= Problem to solve =
Extract the lines up to and including the one that contains "Screen dimensions: 1568x719", starting with the first line of the entries below, and omit the pictures.

= Provided entries =

- - - -

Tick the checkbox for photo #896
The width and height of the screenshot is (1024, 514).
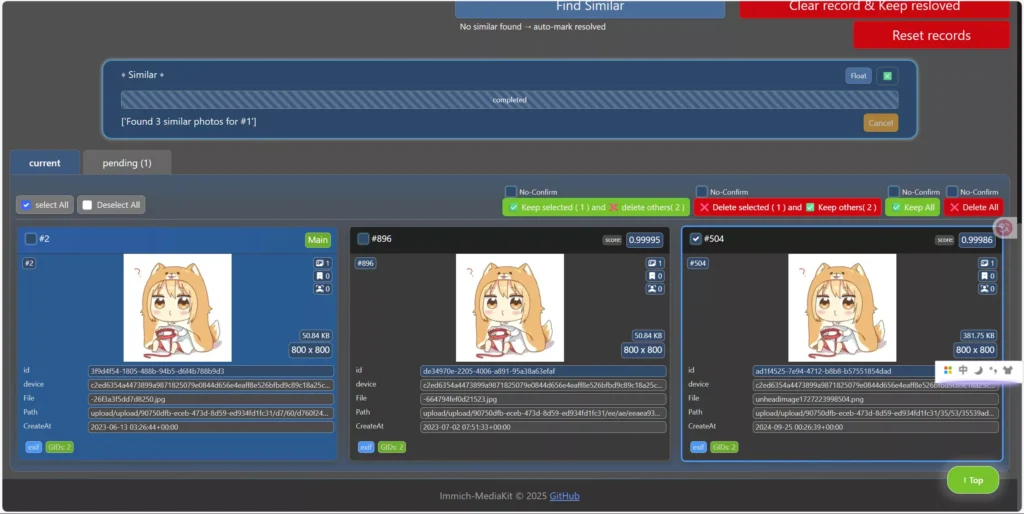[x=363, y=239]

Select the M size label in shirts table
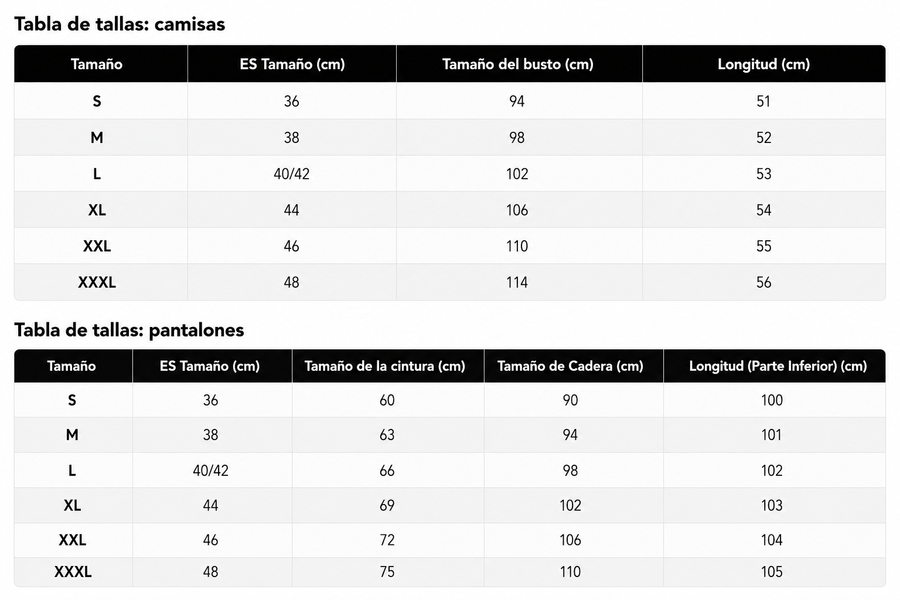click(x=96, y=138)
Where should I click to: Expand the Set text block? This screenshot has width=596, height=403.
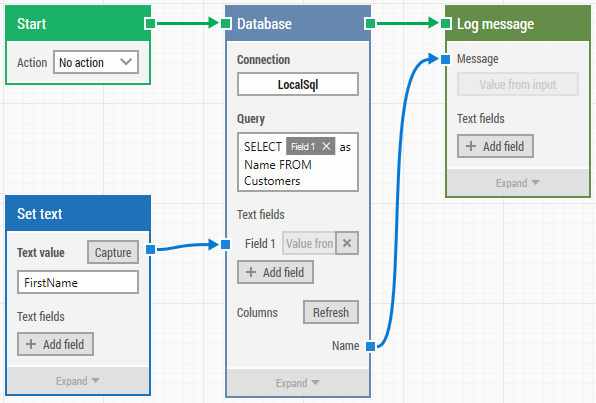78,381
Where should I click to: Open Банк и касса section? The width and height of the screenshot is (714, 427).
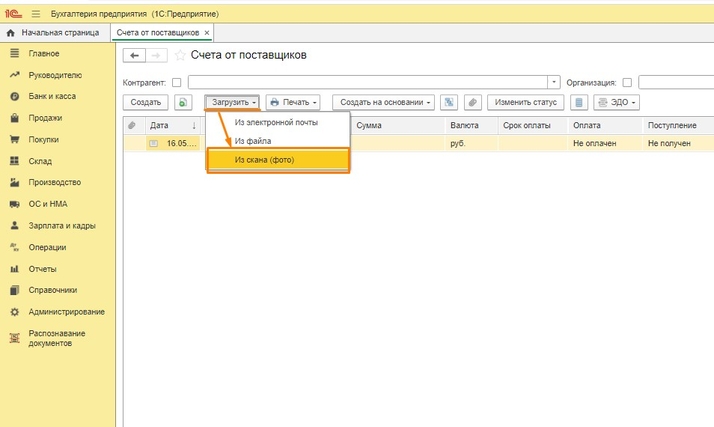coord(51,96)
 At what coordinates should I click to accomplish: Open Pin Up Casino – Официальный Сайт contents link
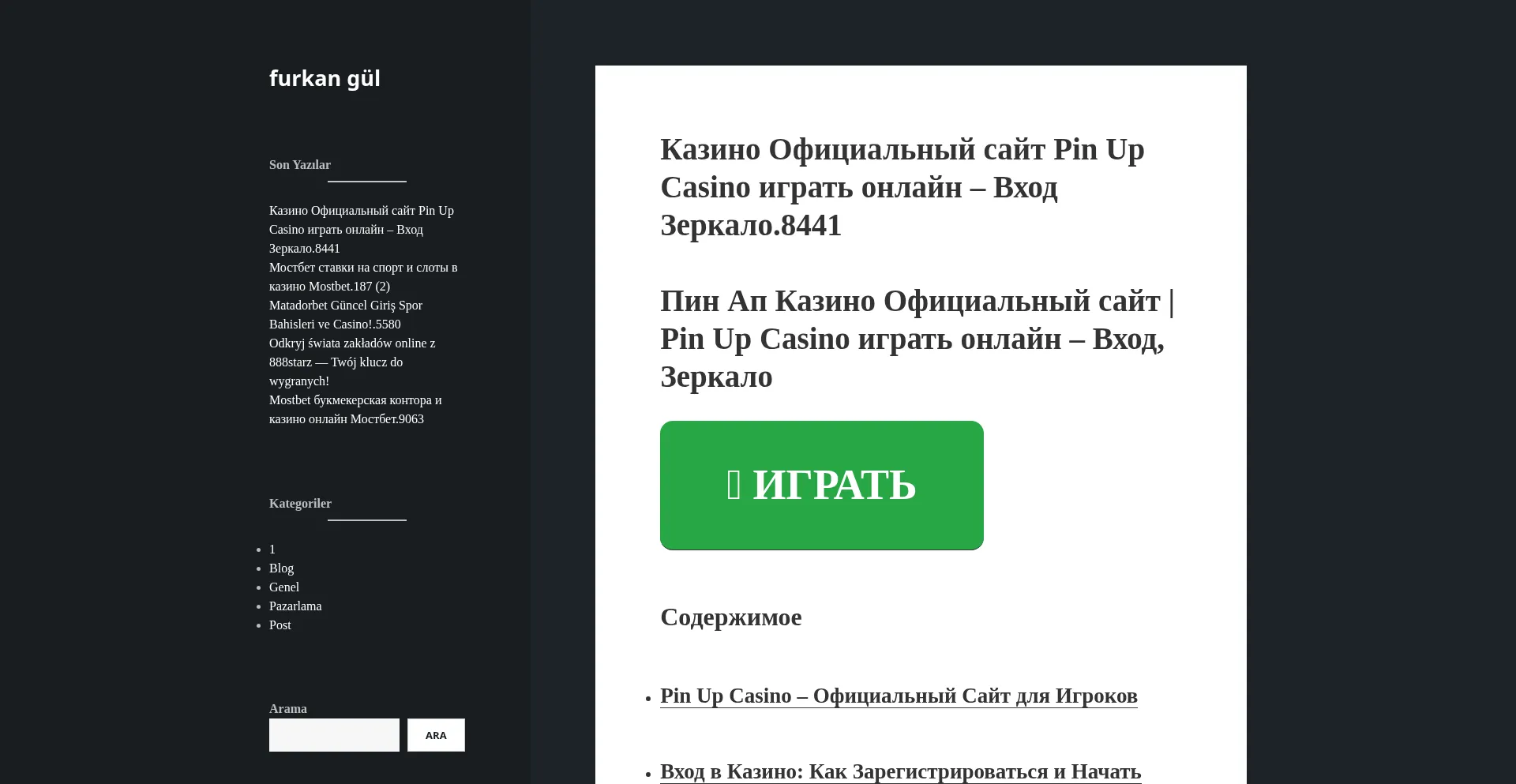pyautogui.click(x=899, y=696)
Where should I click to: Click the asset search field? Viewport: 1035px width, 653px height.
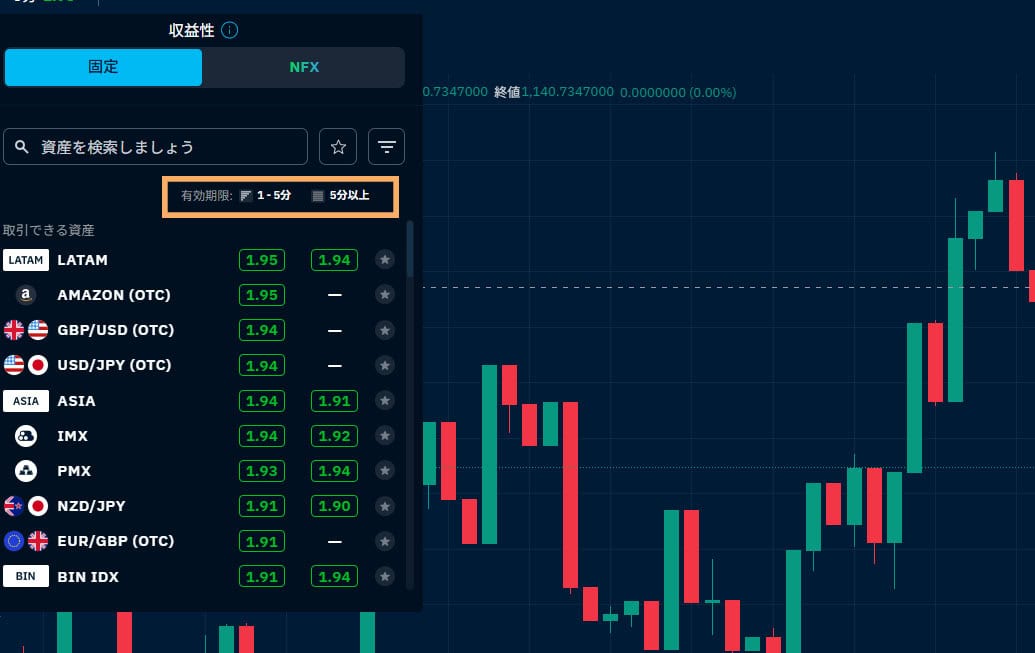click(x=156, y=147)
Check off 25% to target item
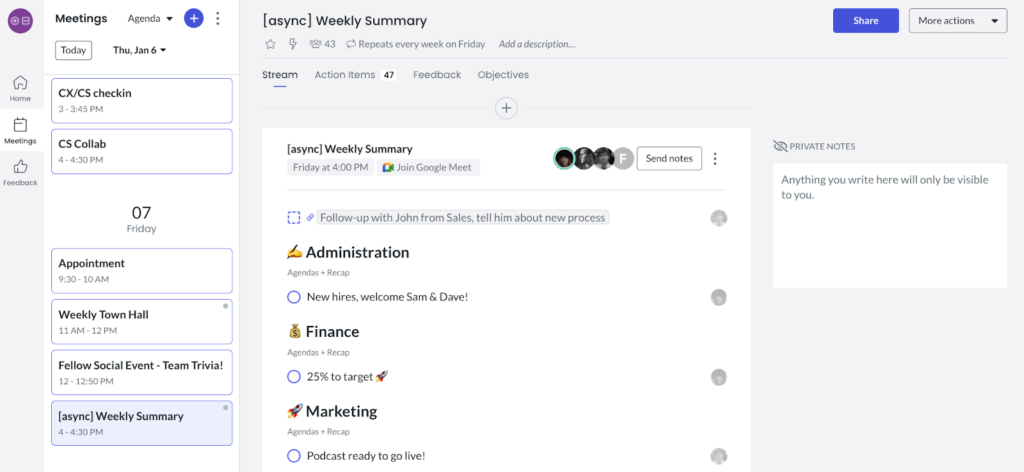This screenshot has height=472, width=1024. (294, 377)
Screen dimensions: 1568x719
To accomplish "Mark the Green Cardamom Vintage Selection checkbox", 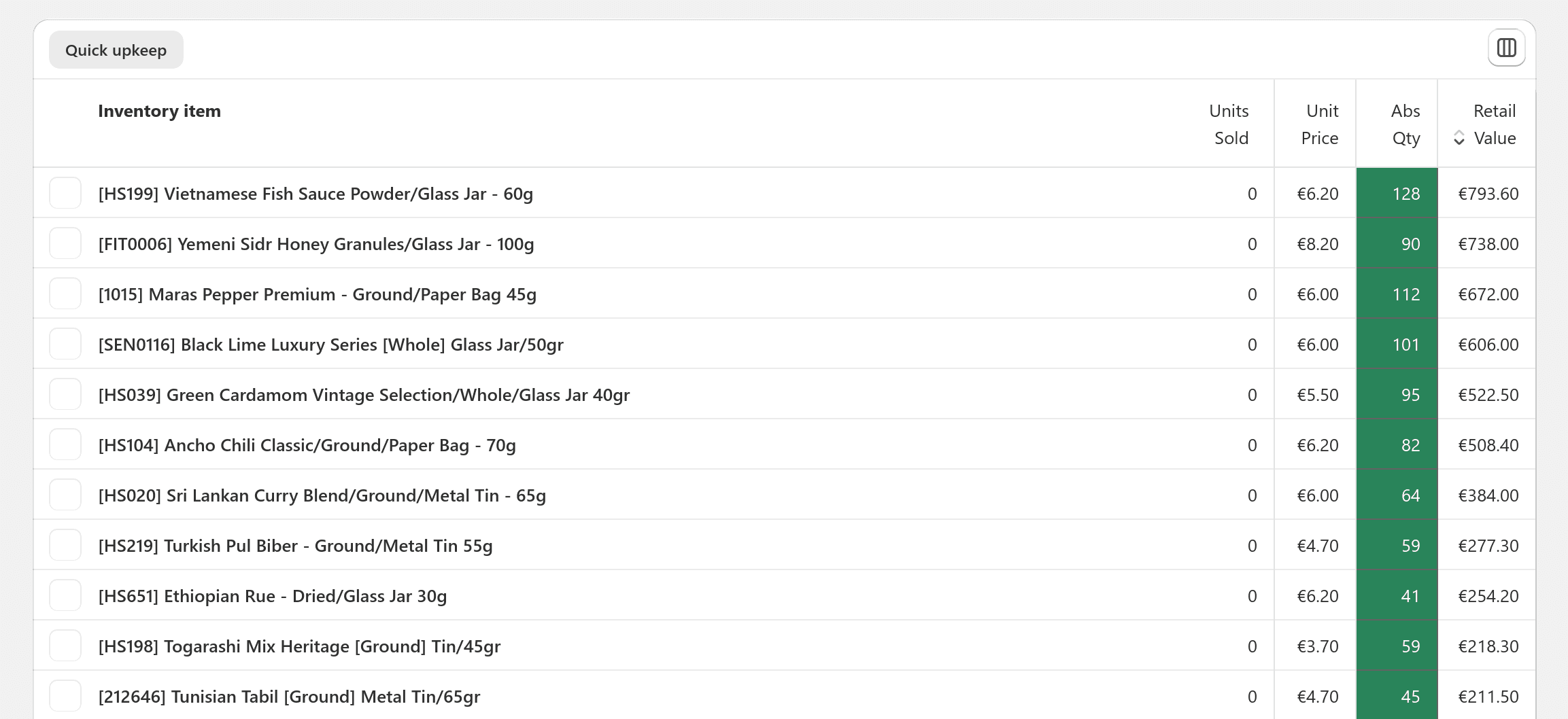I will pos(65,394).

- - - -

= Exercise response =
Tick the checkbox for photo #896
The width and height of the screenshot is (1024, 514).
[x=363, y=239]

Select the M size label in shirts table
click(x=96, y=138)
Where should I click to: Expand the Set text block? This screenshot has width=596, height=403.
78,381
Where should I click to: Open Банк и касса section? The width and height of the screenshot is (714, 427).
coord(51,96)
 At what coordinates should I click to accomplish: Open Pin Up Casino – Официальный Сайт contents link
pyautogui.click(x=899, y=696)
Where should I click to: Click the asset search field? Viewport: 1035px width, 653px height.
click(x=156, y=147)
Check off 25% to target item
This screenshot has height=472, width=1024. (294, 377)
Screen dimensions: 1568x719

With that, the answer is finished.